LESLIE MORSE: Jill, you mentioned outcomes, right? And knowing what those outcomes are is a critical piece for setting the foundation for moving forward. So what were some of those outcomes you guys were seeking as you embarked on the journey?

JILL EDMUNDSON: Earlier I asked if you were a cable consumer, or what kind of entertainment or content you consume. It’s because at the end of the day we have the same margin pressures that other publicly traded companies do. Cable market share is going down, internet penetration is going up, and the way our company formerly made money was by those margins: by having multiple lines of business versus specific household or subscriber. We’re having to reinvent how we monetize our services, and so what we’re doing now is finding opportunities really to tap into that flow-based mentality, that service-based, that managed service. The outcomes that our leaders are looking for are to help us support the new business reality which is having better margins operating at a lower cost threshold. These are concepts that I know I bore Lesa to death with, but it’s what happens when we do Agile right.

LESLIE MORSE: Absolutely. Anything to add to that, Lesa?

LESA PHILLIPS: No, I think that those really are our bottom line outcomes.

JILL EDMUNDSON: Yes, we need to keep our stockholders happy, we need to keep our employees happy, and also from a culture perspective we want to make CSG a funner, cooler, more dynamic place to work. Most employees aren’t watching the trading points all hours of the day, but employees do know if they’re excited to come to work or are they just clocking in. I’d like to say one of the biggest measurements of success that we have is, are we surrounding ourselves with people who are seeing the vision that we do for our company, and are excited to be a part of the change.

LESLIE MORSE: When you have those people who are excited and engaged every day, the other things come from that. Because they’re focused on the right work and they’re not worried about all the other stuff. So, you mentioned vision and I gather from conversations that this journey you guys are on is absolutely a mission-driven journey. Not enough organizations have that laser focus on what the mission is. So, let’s inspire listeners. If you’re going to go back home and you’re going to get in work, if you’re going to build a mission that really compels people… how have y’all done it? What are the important parts?

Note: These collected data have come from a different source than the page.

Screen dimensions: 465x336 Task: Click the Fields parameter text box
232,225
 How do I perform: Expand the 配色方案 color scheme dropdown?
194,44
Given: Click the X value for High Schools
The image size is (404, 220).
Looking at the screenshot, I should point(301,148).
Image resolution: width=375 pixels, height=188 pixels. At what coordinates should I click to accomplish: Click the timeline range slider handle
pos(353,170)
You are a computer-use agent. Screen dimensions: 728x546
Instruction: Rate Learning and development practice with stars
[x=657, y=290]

JILL EDMUNDSON: I don’t know if this will lend itself to podcast but Lesa, let’s say our vision statement together so we can demonstrate to Leslie how seriously we take this. We live and breathe this, so our collective vision is to: Make Work Visible…

LESA PHILLIPS: Yep, and then Connect Our People to Our Strategy, and Driving Engagement and Excitement.

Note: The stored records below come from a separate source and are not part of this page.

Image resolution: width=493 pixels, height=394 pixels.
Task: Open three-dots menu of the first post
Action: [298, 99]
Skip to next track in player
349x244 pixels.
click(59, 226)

JILL EDMUNDSON: That’s it. We basically start every meeting with that, we end every meeting with that, as we start to put time on peoples’ calendars I say “Which imperative does this support? Are we doing something to help make work visible?” By making work visible, that’s really saying get your secrets out on the table. Your secrets make you sick. So if you are up to your ears, Leslie, with noise, and your boss doesn’t know that it’s never going to get better.

LESLIE MORSE: That phrase “your secrets make you sick” was like a gut punch, yes. That is such a resonate phrase.

JILL EDMUNDSON: It is. And too much whip, too many handoffs, ineffective processes, archaic software development procedures, those are all dirty little secrets in the software development industry. So, guess what? If we can create an environment built on trust, a no-blame zone, where I can walk in and say “Help me help you, what is it keeping your team up at night?” Making that visible. When we say visible we mean visible.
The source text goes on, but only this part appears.